Copy the lines of the listing verbatim, beginning with the line that contains "Click the play/run icon in top bar" and ending after the line that contains "Action: coord(424,461)".

----- Input -----

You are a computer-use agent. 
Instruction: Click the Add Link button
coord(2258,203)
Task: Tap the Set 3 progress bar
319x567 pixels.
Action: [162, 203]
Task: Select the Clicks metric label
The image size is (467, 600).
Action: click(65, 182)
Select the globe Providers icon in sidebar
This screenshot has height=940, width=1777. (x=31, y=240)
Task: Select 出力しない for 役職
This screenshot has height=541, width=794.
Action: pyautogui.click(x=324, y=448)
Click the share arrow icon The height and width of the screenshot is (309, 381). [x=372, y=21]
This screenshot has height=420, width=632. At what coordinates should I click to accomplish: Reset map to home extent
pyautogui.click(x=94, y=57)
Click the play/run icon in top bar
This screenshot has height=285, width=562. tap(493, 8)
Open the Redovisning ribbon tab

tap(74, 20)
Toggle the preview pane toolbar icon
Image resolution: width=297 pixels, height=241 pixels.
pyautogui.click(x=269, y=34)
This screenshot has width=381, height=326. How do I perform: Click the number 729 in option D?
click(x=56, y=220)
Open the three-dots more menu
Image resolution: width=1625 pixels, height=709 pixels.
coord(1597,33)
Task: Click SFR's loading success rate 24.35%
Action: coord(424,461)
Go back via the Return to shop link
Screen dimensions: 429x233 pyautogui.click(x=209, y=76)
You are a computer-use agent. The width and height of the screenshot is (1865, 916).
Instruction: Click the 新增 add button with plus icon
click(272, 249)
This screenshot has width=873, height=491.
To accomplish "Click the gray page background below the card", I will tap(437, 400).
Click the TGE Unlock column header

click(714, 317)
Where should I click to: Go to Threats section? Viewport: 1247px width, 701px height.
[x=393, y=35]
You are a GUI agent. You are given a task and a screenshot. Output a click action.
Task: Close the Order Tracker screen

-----

Result for this exercise:
Click the play/run icon in top bar
This screenshot has height=285, width=562. tap(493, 8)
Open the Redovisning ribbon tab

tap(74, 20)
Toggle the preview pane toolbar icon
Image resolution: width=297 pixels, height=241 pixels.
pyautogui.click(x=269, y=34)
This screenshot has width=381, height=326. How do I perform: Click the number 729 in option D?
click(x=56, y=220)
Open the three-dots more menu
Image resolution: width=1625 pixels, height=709 pixels.
coord(1597,33)
Task: Click SFR's loading success rate 24.35%
Action: coord(424,461)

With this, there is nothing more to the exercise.